Travail demandé.
1. Répondez brièvement aux trois points suivants, tirés de l'extrait sur la sauvegarde des archives audiovisuelles d'outre-mer :
(a) Selon la réponse de Jacques Derrida, de quel côté se trouve l'archive ?
(b) Il y a combien d'années le dépôt légal de la radio et de la télévision a-t-il été lancé ?
(c) En quelle année la numérisation du fonds télévisuel « outre-mer » par l'INA a-t-elle commencé, et quand doit-elle s'achever ?
2. Reprenez l'extrait sur la sauvegarde des archives audiovisuelles d'outre-mer à sa dernière phrase, et prolongez le propos d'Olivier Pulvar.

Extrait retenu.
Le moment est très solennel : nous sommes au Sénat, sous les impressionnants ors de la République et nous nous interrogeons sur la manière de faire passer des documents audiovisuels jusqu'ici conservés dans des vidéothèques ou des cinémathèques des territoires d'outre-mer et cela, afin de les transformer en patrimoine. À un moment, « on » décide d'en faire un patrimoine. Et ce « on » est par ailleurs difficile à définir : globalement, il s'agit de l'État, mais on ne sait pas précisément qui. En effet, pour obtenir les financements, il existe une série de ramifications ; ainsi, « l'État » va de Claude Esclatine à Mathieu Gallet, de la Caisse des Dépôts au ministère de la Culture et au Sénat, etc. C'est l'ensemble de ces volontés qui permet, à un moment, de créer un patrimoine, une archive.

J'avais un jour interrogé Jacques Derrida sur la différence entre la trace et l'archive : il m'avait répondu que cela n'avait rien à voir, que l'archive était du côté du pouvoir, du côté des archontes. En effet, c'est le pouvoir qui décide à un moment qu'un matériel compose une archive et qu'il est voué à devenir un patrimoine. Nous en sommes à ce moment précis, mais nous ne savons pas réellement qui décide.

Lorsque nous avons lancé, il y a vingt ans, le dépôt légal de la radio et de la télévision, Régis Debray avait écrit un texte où il disait que lorsqu'on patrimonialise, il y a toujours quelque chose qui meurt. Aujourd'hui, nous pouvons nous interroger de la même façon : quelles sont les choses qui meurent dans cette opération de patrimonialisation ? Il y a tout d'abord le dispositif technique : les supports films ou vidéos sont en train de mourir. Peut-être enterrons-nous RFO aussi, c'est-à-dire ce que cela a été, avec France Régions 3 à un moment, puis indépendamment et enfin en devenant Outre-mer 1 ère et France Ô. Peut-être aussi assistons-nous à la disparition d'un certain type de rapports entre les médias métropolitains et médias de la France d'outre-mer. Et cela aboutira peut-être à la construction de cette nouvelle mémoire dont nous parlions tout à l'heure.

M. Pascal Blanchard, Historien, Chercheur associé au CNRS au laboratoire communication et politique, directeur du groupe de recherche Achac :

Merci pour cet éclairage sur la dynamique en marche à l'INA. Monsieur Olivier Pulvar, va-t-on redécouvrir RFO, les mémoires d'outre-mer, la spécificité des audiovisuels dans les outre-mer à travers ce programme de sauvegarde ? Y a-t-il une spécificité ultra-marine de ces images, de cette histoire, de cette télévision, de ces radios dans les mondes ultramarins ?

M. Olivier Pulvar, Sociologue, Maître de conférences en sciences de l'information et de la communication

La démarche de numérisation et de valorisation du fonds télévisuel « outre-mer » par l'Institut National de l'Audiovisuel représente une aventure technologique extraordinaire entamée en 2007 et prévue de s'achever en 2018. Elle s'inscrit dans l'action de sauvegarde et de partage des archives nationales de tous les territoires français dont l'INA est garant, et à ce titre, elle émarge pleinement aux missions de la République. Elle vise à donner « [...] toute sa place au patrimoine audiovisuel outre-mer dans les collections de l'INA pour être mieux connu, mieux vu, mieux utilisé et mieux échangé avec l'ensemble des Français et des millions de visiteurs mensuels du site internet de l'INA ».

Données.
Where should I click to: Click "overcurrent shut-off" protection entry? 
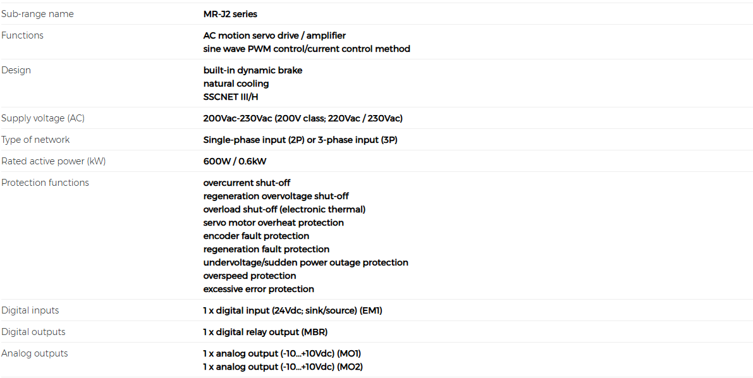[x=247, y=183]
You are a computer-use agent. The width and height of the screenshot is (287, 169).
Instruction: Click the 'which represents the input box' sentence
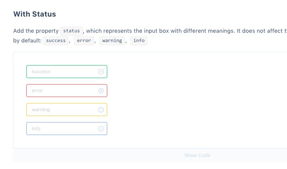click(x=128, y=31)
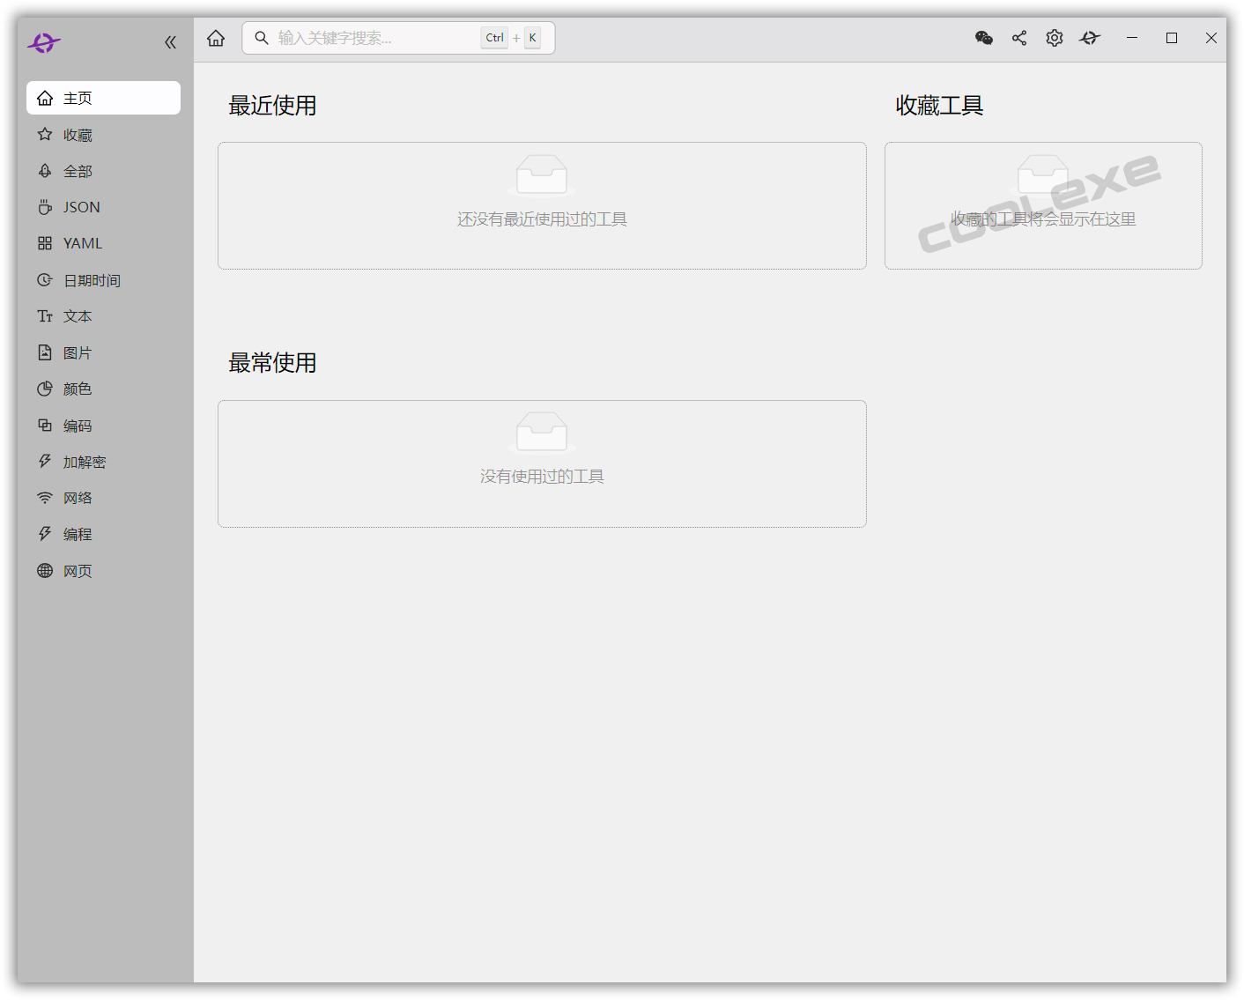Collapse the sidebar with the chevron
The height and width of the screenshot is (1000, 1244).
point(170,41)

* * *

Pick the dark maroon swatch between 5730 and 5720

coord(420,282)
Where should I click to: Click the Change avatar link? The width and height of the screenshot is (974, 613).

Réponses attendues.
1.
(a) Du côté du pouvoir, du côté des archontes.
(b) Il y a vingt ans.
(c) Elle a commencé en 2007 et doit s'achever en 2018.

2.
Pour qui s'intéresse au rôle de l'information et de la communication (ici, de l'image et du son) dans les transformations des sociétés, une démarche de numérisation n'est pas neutre en soi. Elle ne peut ignorer les territoires à l'origine de ce patrimoine audiovisuel, ni ne peut laisser en marge les acteurs, co-producteurs des messages. S'il s'agit de débattre des enjeux liés au partage de la mémoire audiovisuelle des outre-mer, on se doit d'interroger la volonté de regrouper en un seul projet les mémoires des différentes communautés concernées pour construire une identité commune de l'outre-mer français. Quels en sont les enjeux de mémoire ? Quel rôle l'audiovisuel y joue-t-il à l'intérieur des territoires outre-mer et au-delà ? Comment des appropriations sociales différentes de l'histoire peuvent-elles conduire à une histoire commune ?

La mémoire, cette représentation du passé à vocation collective, joue le rôle d'instauration du groupe, de la communauté, de la société dans le présent. L'appel au passé constitue une dimension privilégiée de la mise en récit par une société française soucieuse de produire son identité nationale. Si une divergence des approches de situations contemporaines survient, on a affaire à un conflit de mémoires qui se structure lui-même autour de mémoires du conflit.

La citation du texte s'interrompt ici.